▶ _The task_
The lines from the start of the data through the line containing "Task: Open the Power Window palette icon" are to be reproduced exactly, both ends included.

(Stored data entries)

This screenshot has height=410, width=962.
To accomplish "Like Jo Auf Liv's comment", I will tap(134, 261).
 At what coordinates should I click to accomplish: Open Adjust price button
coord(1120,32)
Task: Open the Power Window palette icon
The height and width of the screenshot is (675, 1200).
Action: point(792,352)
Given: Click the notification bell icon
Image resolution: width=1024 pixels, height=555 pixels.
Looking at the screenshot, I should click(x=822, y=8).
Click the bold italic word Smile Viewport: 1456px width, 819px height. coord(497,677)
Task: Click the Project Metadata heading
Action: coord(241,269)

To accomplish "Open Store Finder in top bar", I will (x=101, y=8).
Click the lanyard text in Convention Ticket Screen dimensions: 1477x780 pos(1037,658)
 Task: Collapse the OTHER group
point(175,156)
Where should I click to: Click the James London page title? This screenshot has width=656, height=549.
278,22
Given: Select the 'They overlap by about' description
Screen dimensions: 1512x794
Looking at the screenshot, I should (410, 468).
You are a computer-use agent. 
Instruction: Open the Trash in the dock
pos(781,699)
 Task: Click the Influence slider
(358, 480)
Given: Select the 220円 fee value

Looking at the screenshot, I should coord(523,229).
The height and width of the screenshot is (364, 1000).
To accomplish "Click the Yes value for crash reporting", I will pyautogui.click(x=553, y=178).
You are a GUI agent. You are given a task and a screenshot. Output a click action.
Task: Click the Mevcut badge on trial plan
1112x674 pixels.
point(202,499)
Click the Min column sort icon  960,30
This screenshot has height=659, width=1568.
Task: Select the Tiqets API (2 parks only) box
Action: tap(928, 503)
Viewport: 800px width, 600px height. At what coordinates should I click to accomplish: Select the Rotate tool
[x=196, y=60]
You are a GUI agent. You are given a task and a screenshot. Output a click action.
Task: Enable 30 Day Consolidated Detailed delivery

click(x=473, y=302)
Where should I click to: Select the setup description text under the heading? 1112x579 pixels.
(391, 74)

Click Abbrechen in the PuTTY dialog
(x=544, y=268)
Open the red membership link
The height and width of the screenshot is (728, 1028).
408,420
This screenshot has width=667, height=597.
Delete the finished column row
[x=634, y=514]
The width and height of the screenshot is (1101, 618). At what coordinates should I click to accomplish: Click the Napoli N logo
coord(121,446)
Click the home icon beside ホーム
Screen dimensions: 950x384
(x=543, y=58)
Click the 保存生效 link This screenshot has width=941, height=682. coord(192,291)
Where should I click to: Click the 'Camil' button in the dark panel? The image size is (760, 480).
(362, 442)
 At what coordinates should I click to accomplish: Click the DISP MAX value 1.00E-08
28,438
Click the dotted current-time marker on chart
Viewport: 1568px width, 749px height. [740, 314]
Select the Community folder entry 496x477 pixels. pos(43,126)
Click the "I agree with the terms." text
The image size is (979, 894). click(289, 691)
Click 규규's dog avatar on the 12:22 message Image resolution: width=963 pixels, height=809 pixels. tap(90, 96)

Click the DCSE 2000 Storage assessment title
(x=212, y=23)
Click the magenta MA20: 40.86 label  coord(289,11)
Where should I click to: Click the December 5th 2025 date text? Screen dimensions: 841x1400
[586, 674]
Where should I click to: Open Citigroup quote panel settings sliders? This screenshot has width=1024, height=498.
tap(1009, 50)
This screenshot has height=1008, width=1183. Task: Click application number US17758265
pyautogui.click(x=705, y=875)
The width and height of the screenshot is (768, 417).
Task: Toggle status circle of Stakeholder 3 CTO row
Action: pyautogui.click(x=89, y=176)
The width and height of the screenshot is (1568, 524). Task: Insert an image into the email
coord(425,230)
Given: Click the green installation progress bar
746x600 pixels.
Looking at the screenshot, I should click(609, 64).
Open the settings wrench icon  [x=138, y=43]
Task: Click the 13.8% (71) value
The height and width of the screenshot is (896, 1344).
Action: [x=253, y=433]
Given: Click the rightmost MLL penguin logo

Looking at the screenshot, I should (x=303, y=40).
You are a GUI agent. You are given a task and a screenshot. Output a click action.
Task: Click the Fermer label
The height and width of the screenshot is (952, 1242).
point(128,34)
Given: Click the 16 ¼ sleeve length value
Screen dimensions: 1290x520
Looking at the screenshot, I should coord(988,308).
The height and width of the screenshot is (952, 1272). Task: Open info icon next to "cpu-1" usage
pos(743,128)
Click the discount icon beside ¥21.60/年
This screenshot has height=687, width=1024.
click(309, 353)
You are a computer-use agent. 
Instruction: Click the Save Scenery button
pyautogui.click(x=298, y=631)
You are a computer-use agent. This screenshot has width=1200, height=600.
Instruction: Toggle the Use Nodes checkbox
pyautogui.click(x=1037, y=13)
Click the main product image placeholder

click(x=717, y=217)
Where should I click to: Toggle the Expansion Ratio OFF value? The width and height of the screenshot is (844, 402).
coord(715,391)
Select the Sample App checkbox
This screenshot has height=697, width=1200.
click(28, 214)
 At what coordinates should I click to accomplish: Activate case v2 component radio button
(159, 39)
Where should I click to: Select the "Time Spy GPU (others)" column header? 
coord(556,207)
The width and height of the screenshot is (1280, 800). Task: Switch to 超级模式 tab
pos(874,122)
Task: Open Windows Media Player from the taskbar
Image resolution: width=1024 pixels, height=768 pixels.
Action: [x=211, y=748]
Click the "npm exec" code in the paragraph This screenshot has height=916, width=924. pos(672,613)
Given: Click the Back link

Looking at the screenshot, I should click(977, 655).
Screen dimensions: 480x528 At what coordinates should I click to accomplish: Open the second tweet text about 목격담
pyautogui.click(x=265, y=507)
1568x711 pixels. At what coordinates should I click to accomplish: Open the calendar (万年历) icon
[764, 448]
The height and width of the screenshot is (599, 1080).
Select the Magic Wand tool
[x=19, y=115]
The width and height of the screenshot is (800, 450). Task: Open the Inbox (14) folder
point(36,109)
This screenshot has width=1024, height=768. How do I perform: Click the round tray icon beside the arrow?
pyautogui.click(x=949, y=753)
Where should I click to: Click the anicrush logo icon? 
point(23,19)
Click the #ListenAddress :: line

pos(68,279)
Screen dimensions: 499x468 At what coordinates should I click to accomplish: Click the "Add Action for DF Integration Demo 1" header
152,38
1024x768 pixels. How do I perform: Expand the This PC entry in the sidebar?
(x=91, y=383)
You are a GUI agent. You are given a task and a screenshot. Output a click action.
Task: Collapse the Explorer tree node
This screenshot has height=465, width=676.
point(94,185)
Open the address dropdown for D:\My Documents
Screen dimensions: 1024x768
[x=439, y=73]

▶ _Your solution_
This screenshot has height=410, width=962.
To accomplish "Like Jo Auf Liv's comment", I will tap(134, 261).
 At what coordinates should I click to accomplish: Open Adjust price button
coord(1120,32)
Task: Open the Power Window palette icon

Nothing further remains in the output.